To those who say that the issue is not such a big deal or that it’s an example of oversensitivity, one has to ask, ‘how would you like it?’.
“Walk a mile in my shoes. The flat ones. Along the Croisette and at midnight - then come and talk to me about it,” says Antoinette. “AND IT IS a big deal. Especially when the industry is CRYING OUT for diversity and yet, this is how the industry behaves. It’s abhorrent. It’s embarrassing. It’s an oxymoron and bloody hypocritical.”
“I would say to that person [who thinks that it’s a minor issue], to get dressed one day and go and head to a networking event, eager to meet some new contacts and clients for your business. And while you are there, have the first person you meet ask if you would like to sleep with them for money as they had assumed you were there to sell your body. And then have the same thing happen again and again at the same event. Once they’ve experienced that, then they can talk about it not being a big deal. I’ve only experienced it once and I felt deflated and little. Others have experienced this again and again and have had to put it to one side while they try to get work done,” says Sherry.
Equally, says Antoinette, pity is another response that she’s been met with. It’s on that she’d rather see replaced with something more proactive and helpful. “I don’t want pity, I’ve never wanted that – I now need to turn this bad experience into something positive. And we’re gonna need some help.”
So, what can individuals and businesses do to help? On a personal level, Sherry hopes that by speaking out, more people will be able to share their experiences. “I think we should all share our stories, especially those who have been propositioned at the Cannes Lions Festival, white or black, so we can support each other. A lot of my white girlfriends were unaware that this happens at Cannes to black women - that some of us have a different Cannes experience.”

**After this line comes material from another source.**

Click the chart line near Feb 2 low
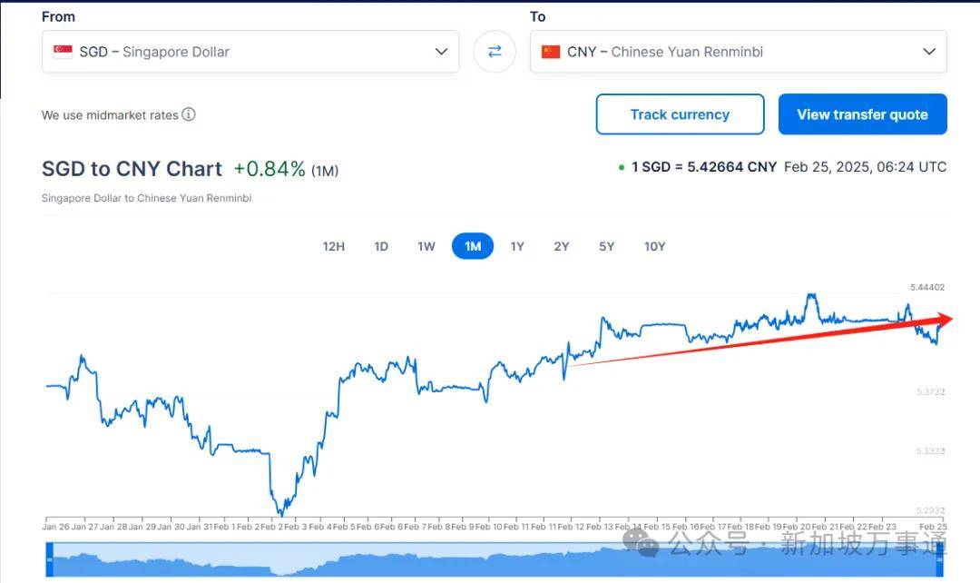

As for events organisers and agencies, Sherry would like to see the issue being taken seriously and delegates to be unavoidably informed that such behaviour is not acceptable.
“I think Cannes Lions and agencies can help with our cause by practicing what they preach – that the industry should be more diverse and inclusive. Agencies can make it clear to their employees who are attending the festival to show respect to all women at the festival and Cannes Lions can highlight this more by printing on every delegate pass, in the daily Cannes update newspaper and on their website, that sexual harassment of all women is not tolerated at the festival by delegates,” says Sherry, who is giving perpetrators a heads up that at Cannes 2019, they may find themselves caught red-handed.
“Next year some black women will be wearing mics and recording their experience at the Cannes Lions Festival and if anyone is propositioned for sex, we are naming and shaming the man and their company, along with their image on the Pitch website and on our social channels.”
And Antoinette is pretty pragmatic about where the solution to the problem lies too. “To be fair, prostitution is one of the oldest businesses in history. It’s even in the Bible. So I don’t think there’s anything that we can do to stamp that out. However, within our industry there IS something that we can do.”